● YOUR OBJECTIVE: Where the records below show a line containing "The image size is (644, 268).", start copying; end with the line containing "Given: Open 僵尸类型 dropdown showing 普通僵尸", and copy it too.

● TASK INPUT:
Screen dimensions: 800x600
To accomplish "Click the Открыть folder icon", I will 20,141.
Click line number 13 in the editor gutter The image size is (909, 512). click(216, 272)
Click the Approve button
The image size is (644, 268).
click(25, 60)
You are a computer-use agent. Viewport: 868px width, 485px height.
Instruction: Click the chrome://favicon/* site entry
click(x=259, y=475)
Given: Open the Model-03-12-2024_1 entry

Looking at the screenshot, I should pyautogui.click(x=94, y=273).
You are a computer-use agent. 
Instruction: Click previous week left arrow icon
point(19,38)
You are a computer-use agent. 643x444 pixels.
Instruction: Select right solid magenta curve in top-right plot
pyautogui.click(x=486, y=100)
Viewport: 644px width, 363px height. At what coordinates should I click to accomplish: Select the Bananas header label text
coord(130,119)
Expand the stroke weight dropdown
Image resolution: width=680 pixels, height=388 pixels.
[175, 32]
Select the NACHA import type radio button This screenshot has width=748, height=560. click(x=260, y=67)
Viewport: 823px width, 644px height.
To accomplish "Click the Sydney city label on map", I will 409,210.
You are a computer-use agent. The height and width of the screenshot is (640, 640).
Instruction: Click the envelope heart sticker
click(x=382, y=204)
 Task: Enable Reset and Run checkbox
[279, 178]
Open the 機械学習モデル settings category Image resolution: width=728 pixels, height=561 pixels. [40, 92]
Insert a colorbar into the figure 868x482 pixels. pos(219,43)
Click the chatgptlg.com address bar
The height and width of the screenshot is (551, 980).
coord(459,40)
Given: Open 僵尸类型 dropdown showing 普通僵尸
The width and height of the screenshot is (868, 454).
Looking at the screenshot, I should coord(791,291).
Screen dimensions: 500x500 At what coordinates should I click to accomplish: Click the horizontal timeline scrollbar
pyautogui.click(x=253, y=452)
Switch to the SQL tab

● SOLVED PROBLEM:
The image size is (644, 268).
click(25, 60)
You are a computer-use agent. Viewport: 868px width, 485px height.
Instruction: Click the chrome://favicon/* site entry
click(x=259, y=475)
Given: Open the Model-03-12-2024_1 entry

Looking at the screenshot, I should pyautogui.click(x=94, y=273).
You are a computer-use agent. 
Instruction: Click previous week left arrow icon
point(19,38)
You are a computer-use agent. 643x444 pixels.
Instruction: Select right solid magenta curve in top-right plot
pyautogui.click(x=486, y=100)
Viewport: 644px width, 363px height. At what coordinates should I click to accomplish: Select the Bananas header label text
coord(130,119)
Expand the stroke weight dropdown
Image resolution: width=680 pixels, height=388 pixels.
[175, 32]
Select the NACHA import type radio button This screenshot has width=748, height=560. click(x=260, y=67)
Viewport: 823px width, 644px height.
To accomplish "Click the Sydney city label on map", I will 409,210.
You are a computer-use agent. The height and width of the screenshot is (640, 640).
Instruction: Click the envelope heart sticker
click(x=382, y=204)
 Task: Enable Reset and Run checkbox
[279, 178]
Open the 機械学習モデル settings category Image resolution: width=728 pixels, height=561 pixels. [40, 92]
Insert a colorbar into the figure 868x482 pixels. pos(219,43)
Click the chatgptlg.com address bar
The height and width of the screenshot is (551, 980).
coord(459,40)
Given: Open 僵尸类型 dropdown showing 普通僵尸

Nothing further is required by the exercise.